Mit einem strahlenden Lächeln hob Finchen ihr Glas. »Ich dachte schon, du fragst gar nicht mehr. Ich habe eine Überraschung für dich. Wir beide fahren für ein Wochenende zusammen weg. Du kommst auf andere Gedanken, wir haben mal wieder ein bisschen Zeit für uns, und das in einer zauberhaften Gegend in einem schönen Hotel mit exklusivem Essen, was sagst du?«

»Wann denn? Und wohin?«

Mit großer Geste zog Finchen einen Brief aus ihrer Handtasche und glättete das Papier, bevor sie ihrer Nichte den Bogen hinschob.

»Ich habe in meinem ganzen Leben noch nie etwas gewonnen. Ich freue mich so.«

»›Herzlichen Glückwunsch, Sie haben gewonnen …‹«, las Johanna erst laut vor, dann bewegten sich nur noch ihre Lippen. Ihre Stirn krauste sich, bevor sie den Kopf hob, um ihre Tante anzusehen.

»Ostseeglück? Kapitalanlagen? Was ist das denn für ein Quatsch? Sag bloß, du hast das Formular ausgefüllt?«

»Ja, sicher.« Irritiert hielt Finchen Johannas Blick stand. »Und ich habe gewonnen, die Antwort kam letzten Freitag. Ich habe dich gleich als Begleitperson eingesetzt, das ist schon alles angemeldet. Ich dachte, du würdest dich freuen.«

Niemand konnte so enttäuscht aussehen wie Finchen. »Ich weiß schon, was du jetzt denkst«, sagte sie mit sanfter Stimme, »aber das ist falsch. Die Schlei und die ganze Gegend dort sind wunderschön, ich war vor Jahren schon mal da. Und man kann sich doch auch mal finanziell beraten lassen, ich muss sowieso einen Teil meines Geldes neu anlegen. Es ist eine ganz exklusive Reise, die nehmen da nicht jeden mit.«

Johanna schüttelte den Kopf. »Ich …«

»Du hast an dem Wochenende dienstfrei«, unterbrach Finchen sie. »Deswegen habe ich nämlich mit Max telefoniert. Weil es doch eine Überraschung für dich sein sollte. Ach bitte, Johanna, tu mir den Gefallen. Ich hab noch nie etwas gewonnen und ich hab mich so gefreut.«

Jetzt glitzerten auch noch Tränen in ihren Augen.

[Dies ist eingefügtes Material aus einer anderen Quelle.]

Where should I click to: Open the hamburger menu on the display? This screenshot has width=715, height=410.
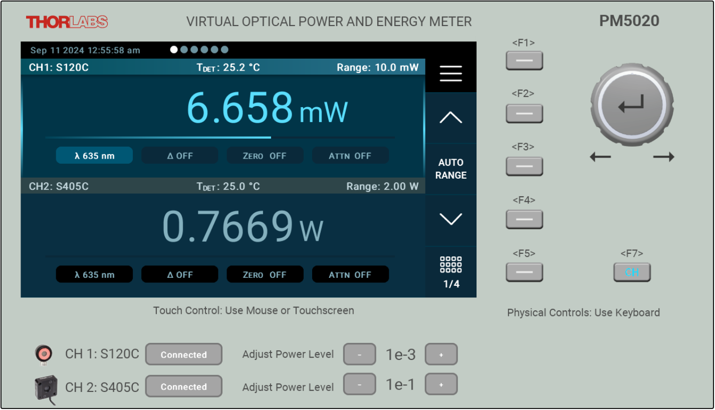coord(450,74)
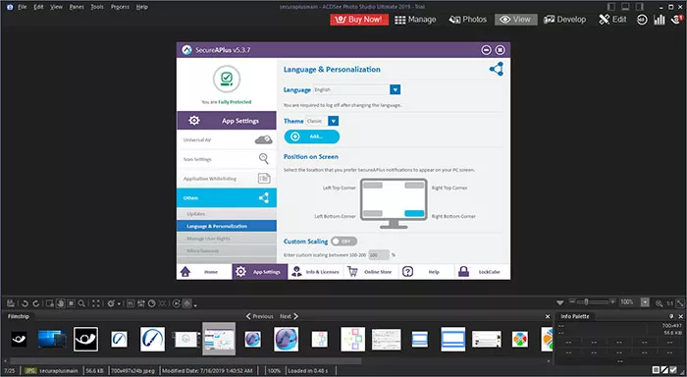Toggle the hand scroll tool

pyautogui.click(x=60, y=303)
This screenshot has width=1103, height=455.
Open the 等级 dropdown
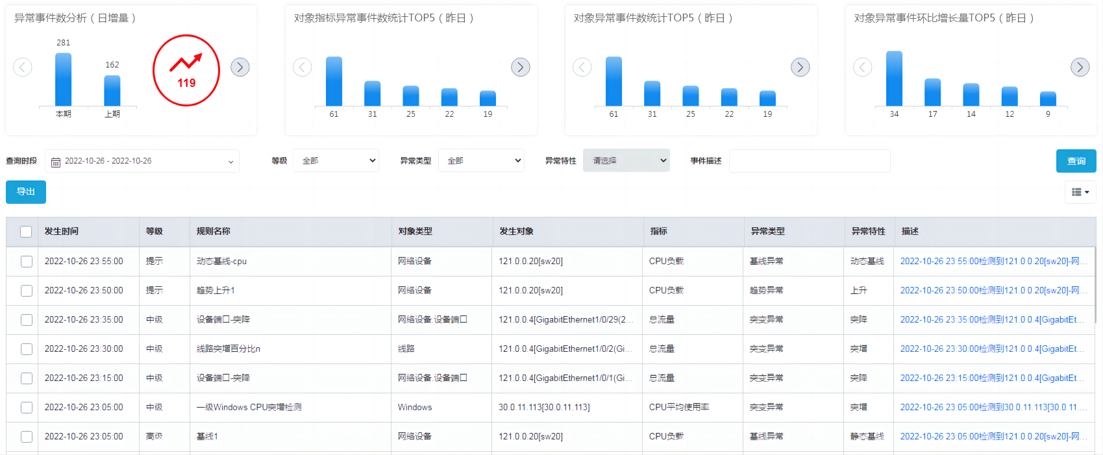click(x=336, y=160)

»Ich habe schon allen erzählt, dass du mitkommst. Selma fand das so rührend, sie kennt dich ja nur aus dem Radio, sie hört immer deine Sendung. Und sie hat gesagt, dass sie fast neidisch ist, dass ich ein so gutes Verhältnis zu meiner Patentochter habe. Gerade weil ich doch selbst nie Kinder hatte. Was soll ich …«

»Tante Finchen, das ist Erpressung.«

Ihre Tante tupfte sich mit der Serviette über die Augen und seufzte laut. Die Gäste am Nebentisch sahen mitfühlend zu ihnen, der Kellner beobachtete sie. Johanna wandte den Blick langsam ab und gab ihm ein Zeichen.

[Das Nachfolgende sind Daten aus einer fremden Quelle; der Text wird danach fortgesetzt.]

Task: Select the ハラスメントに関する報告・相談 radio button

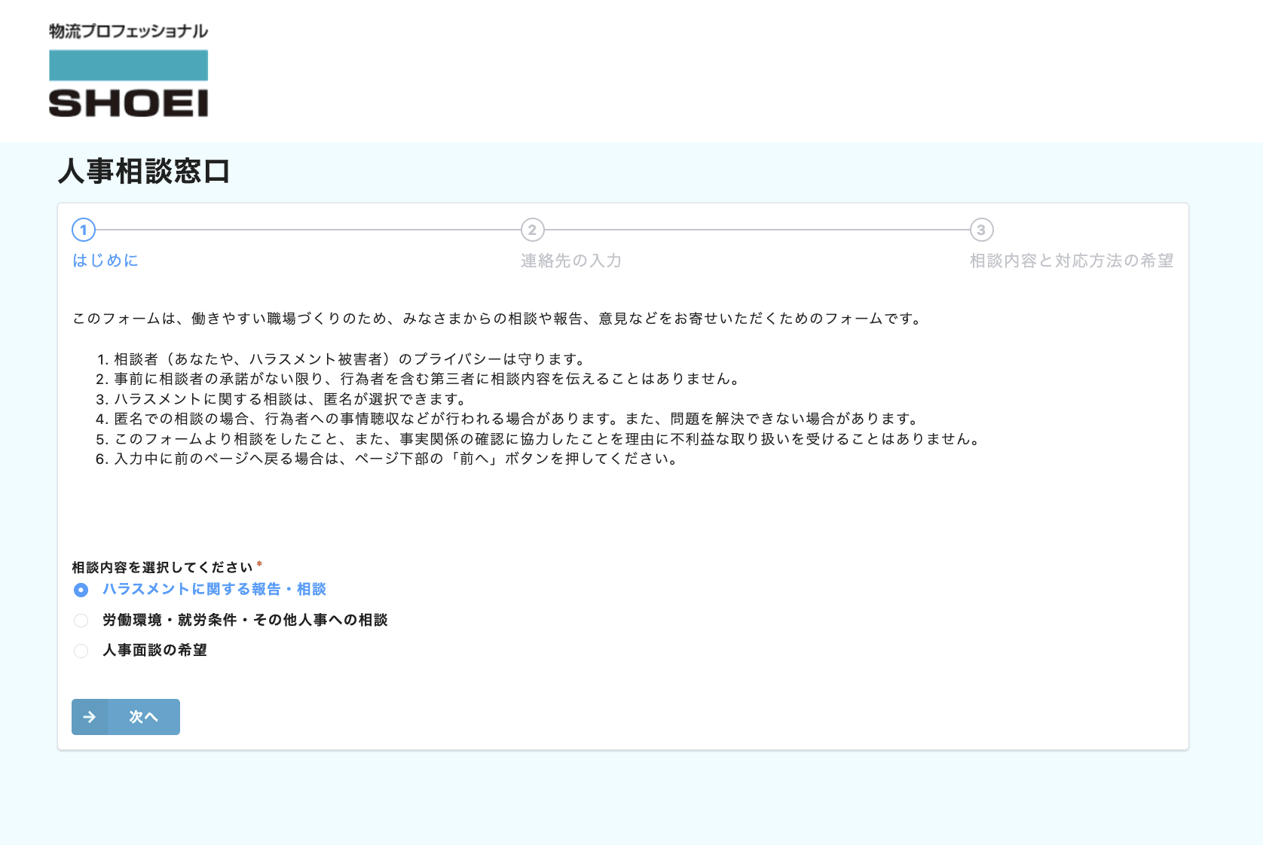Action: (81, 590)
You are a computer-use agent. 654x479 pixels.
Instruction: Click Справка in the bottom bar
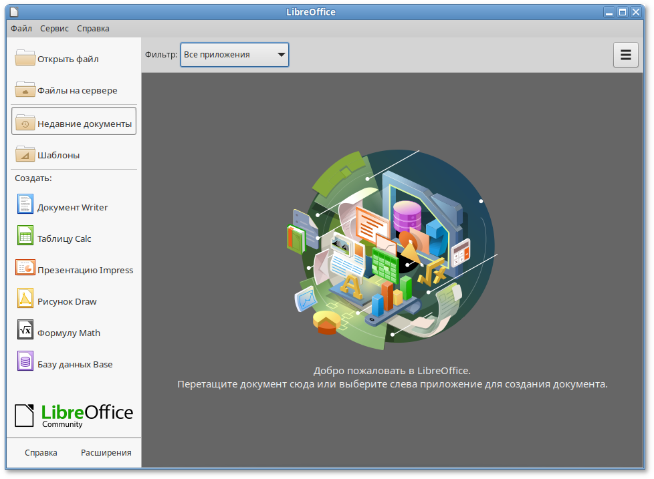click(x=41, y=452)
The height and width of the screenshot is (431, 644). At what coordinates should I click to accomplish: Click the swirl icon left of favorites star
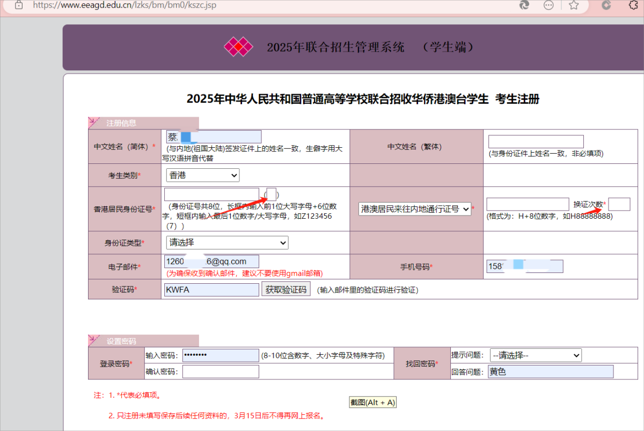point(524,5)
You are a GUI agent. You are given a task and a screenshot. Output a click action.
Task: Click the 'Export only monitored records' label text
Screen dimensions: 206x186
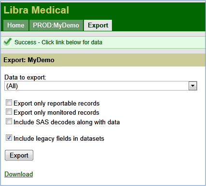(56, 113)
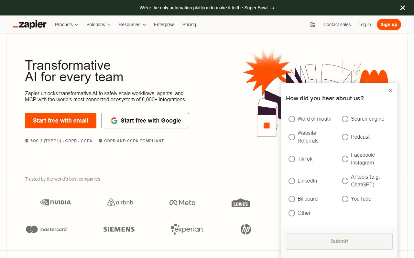Click the Airbnb logo
Screen dimensions: 414x258
point(120,202)
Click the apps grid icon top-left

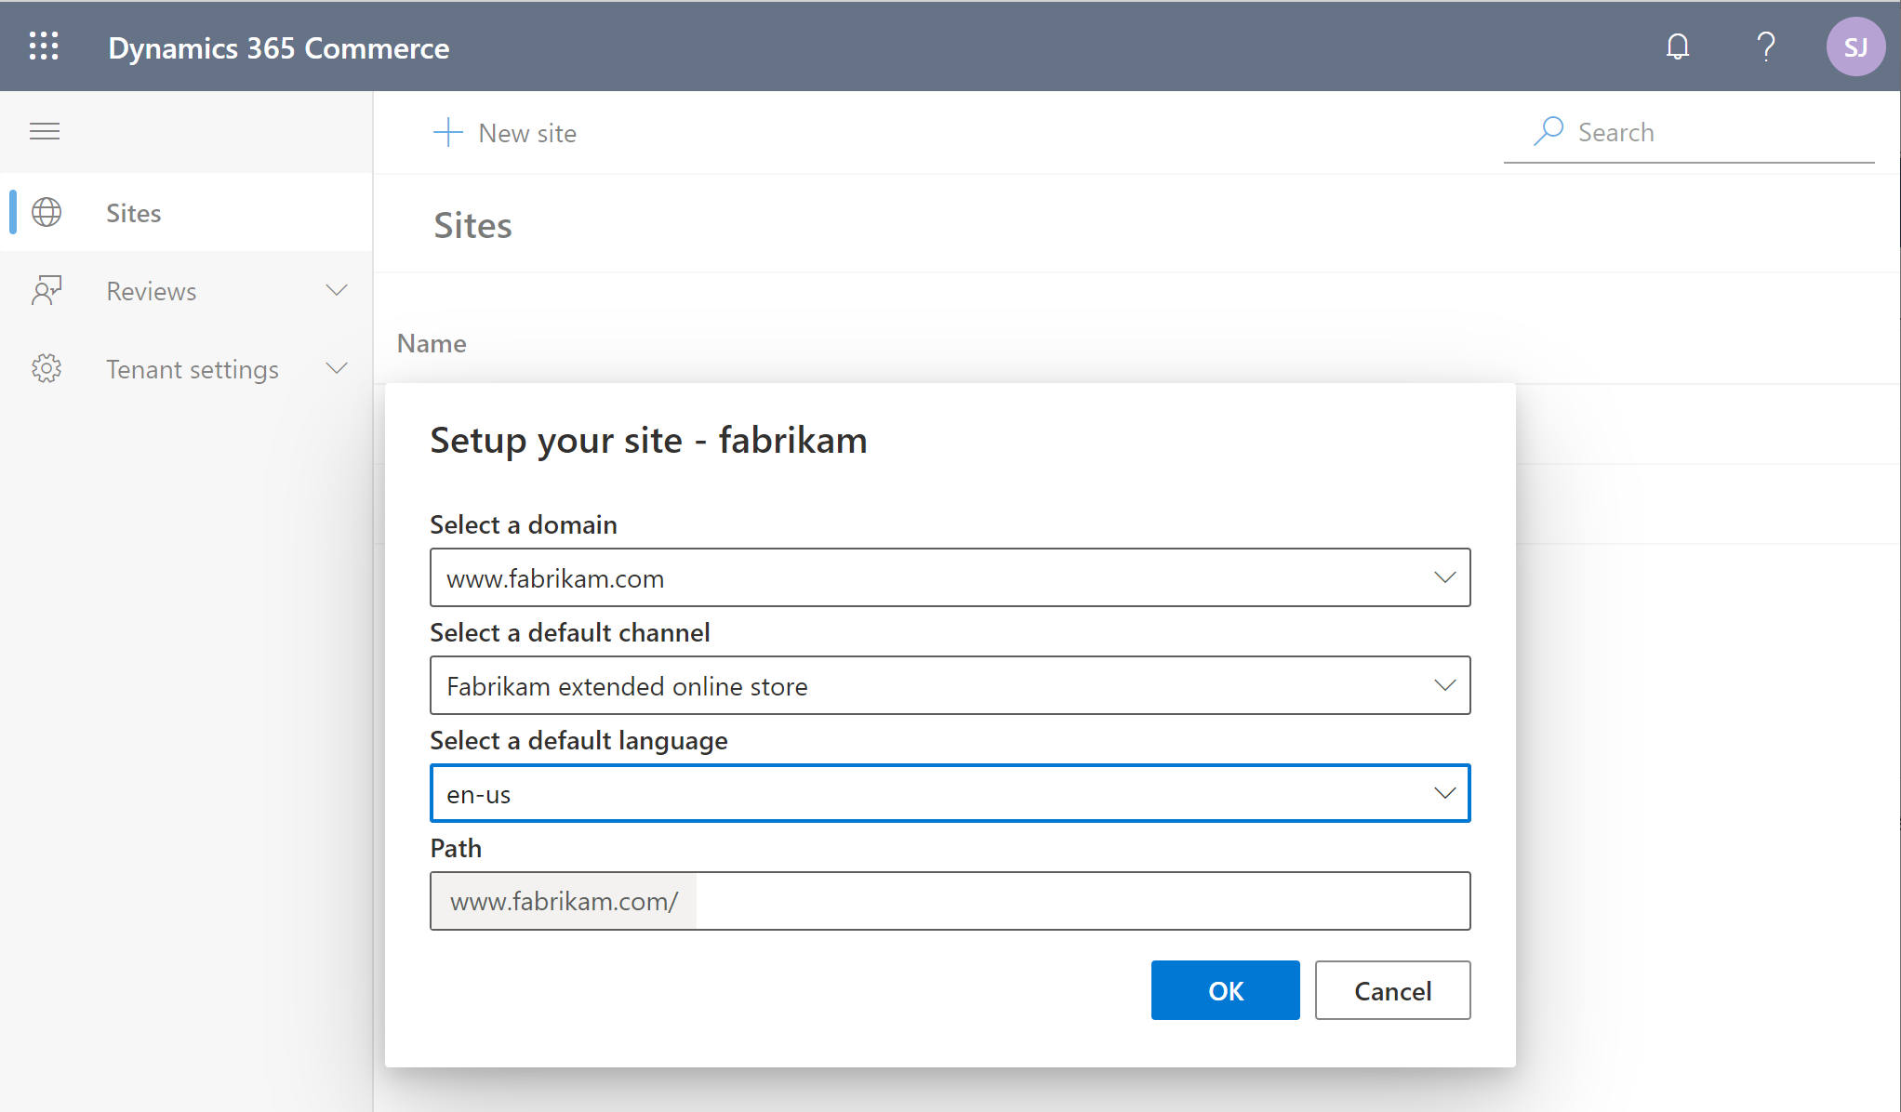click(44, 46)
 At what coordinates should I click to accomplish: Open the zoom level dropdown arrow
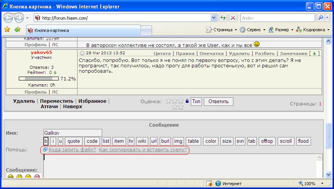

»Können wir bestellen, bitte?«

Bevor er den Tisch erreicht hatte, beugte sie sich vor und sagte leise: »Josefine, sei bitte nicht peinlich.«

 

 

 

Wenn Walter irgendetwas hasste, war es schlechte Planung. Sein Schwager Heinz teilte diese Einstellung voll und ganz. Deshalb waren sie auch gute Beamte gewesen, mit einer Reihe von Bestbeurteilungen. Wenn sie etwas anpackten, hatte das Hand und Fuß.

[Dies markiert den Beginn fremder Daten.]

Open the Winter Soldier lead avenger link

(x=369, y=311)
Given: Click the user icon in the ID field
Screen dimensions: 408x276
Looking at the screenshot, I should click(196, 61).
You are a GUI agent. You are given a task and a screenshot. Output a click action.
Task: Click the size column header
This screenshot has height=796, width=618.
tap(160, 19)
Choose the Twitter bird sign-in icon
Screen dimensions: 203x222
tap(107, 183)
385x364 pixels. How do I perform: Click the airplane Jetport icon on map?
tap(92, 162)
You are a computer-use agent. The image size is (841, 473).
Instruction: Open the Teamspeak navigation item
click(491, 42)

So saß Walter auch jetzt, schon seit zwei Stunden, im Büro und kümmerte sich um die Reiseplanung. Es war ganz einfach mit diesem Routenplaner im Computer. Angeblich. Aber aus irgendwelchen Gründen bekam er jedes Mal eine andere Strecke angezeigt. Die letzte war bislang die kürzeste: Niebüll – Bremen 294,7 Kilometer, davor waren es 301 gewesen. Walter wusste nicht, was er falsch eingegeben hatte. Aber wenn er jetzt seine Tochter Pia anriefe, würde die wieder lachen und in diesem albernen Ton sagen. »Ach, Papa. Das ist doch ganz einfach.«

Nein, er fand es nicht einfach. Überhaupt nicht.

Als es an der Tür klopfte, drehte er sich um und rief laut: »Herein.«

Heinz kam mit einer Papiertüte in der Hand ins Zimmer. »Morgen, Walter. Wie weit bist du?«

»Weißt du, warum dieser Routenplaner jetzt 294,7 Kilometer sagt? Und davor 7 Kilometer mehr?« Walter klopfte mit einem Bleistift auf den Bildschirm.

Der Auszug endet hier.